KANDAHAR PROVINCE, Afghanistan -- Somewhere over Afghanistan, Capt. Rick Sofge’s heart jumped a beat; his accompanying crew’s eyes fixed on a small paved landing strip appearing around the corner from a sprawling mountain chain.
“We train for it, you expect it, you know it is going to look small, it is going to look weird, and you are going to go “whew,” said Sofge, KC-130 Hercules aircraft commander, Marine Medium Helicopter Squadron 365 (reinforced), 24th Marine Expeditionary Unit, NATO International Security Assistance Force.
Part thrill ride, part freight train, the Marine airplane banks and descends to the patch of paved desert. There is no stopping now; seconds before wheels touch the dusty ground a slight pull on the controls and the plane soars safely into the clouds.

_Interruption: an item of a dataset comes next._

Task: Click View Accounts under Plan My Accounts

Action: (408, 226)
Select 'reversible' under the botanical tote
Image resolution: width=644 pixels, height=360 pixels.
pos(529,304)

This was only a test of the crew’s ability to adapt to new landscape.
“The terrain is a gigantic issue when you are landing at a higher altitude, which changes the performance of our airplanes,” said Sofge.
Each of these flights is another chance to try a new airfield or talk to a different nation’s radio operator. While all countries share the same basic rules of the sky, each nation may have different expectations of the arriving pilots, crew and cargo, said Maj. Scott Madziarczyk, chief intratheater airlift system, Joint Transportation System, NATO-ISAF.
“When you get on the ground and move cargo, different nations are able to do different things due to national caveats,” he said.
Fitting in among the multinational force has other benefits for the KC-130 crew, a chance to do things peers in Iraq only dream about.
“I think we would all like to do everything our platform is capable of. In Iraq we have become more segregated into certain teams and what we do. Here we have the chance to take a KC-130 and do everything it was built to do, so I hope we get that chance while we are here,” he said.
For him that means, helicopter and fixed wing refueling, resupply drops, and landing on less-than perfect landing strips (short, dirty or at high elevation.)
The KC-130 detachment has worked non-stop since arriving in country, combining training missions with much-needed cargo runs for ISAF.
“If you can name it and fit it into a C-130, they have been flying it around,” said Maj. Madziarczyk. “Over the last 7 days they have been averaging 100 to 170 passengers a day, and 6 to 7,000 kg of cargo.”
“We are doing a sortie per hour, where over in Iraq we would do a sortie and it might last four hours. Big difference, we are doing a lot of hop skipping and jumping. From here to here to here to here, so it’s pretty busy,” explained Sofge.
This particular flight included stops at airfields around the country; a load of cargo here, a group of soldiers there. Typical of their flights in country, they span the region making frequent stops. Due to the required work for each flight, and each landing, the bus-stop like flight schedule translates into a more hectic work schedule for the crews.
“Every leg is more planning, so if you put on four little half hour legs, it’s a whole lot more planning,” he said. “You have to know how you are going to get in, how you are getting out, all while keeping terrain in mind.”
Lost in the talk of terrain and altitudes is the notion that these planes are flying and landing in combat zones. They can’t control whether the enemy will fire at them, so they turn their attention to the things they can control.
“There is a point at which you transition, and I don’t really consider it anymore. I stopped having to think about a guy shooting me, because if I don’t flare I’m going to go into the ground and the wings are going to snap off and we are not going anywhere… if we live,” Sofge explained.
The callous yet reasoned approach of Sofge is on par with his crew, they understand the dangers of their job, but are not restricted by them.
“When you fly into a hostile environment there is a chance you will get shot at,” said Sgt. Alexander Kientz, KC-130 loadmaster, HMM-365 (Rein.), 24th MEU, ISAF, who wears Aircrew Combat Wings, a symbol of his time flying in combat zones.
With over a thousand hours of flight time, including two tours in Iraq, Kientz sees the missions around Afghanistan as a way to get familiar with the area before the 24th MEU begins full-spectrum operations.
“We are just here in support of the MEU, and whatever they need us to do we are comfortable with. We don’t really want to say no to anyone. We want to be as helpful as possible to the MEU or ISAF. If someone needs us to go here and pick something up, then it's just like ‘We’re on it,’” he explained.
That attitude from the squadron is music to Madziarczyk’s ear.
“The day before they called me, I was walking around wishing I had another aircraft,” he explained. “They moved gear for darn near every nation that is here with ISAF. (Every ISAF country has) had someone or something fly around on KC-130s over the last seven days,” he said. “(Now) I’ve got customers asking to fly with them."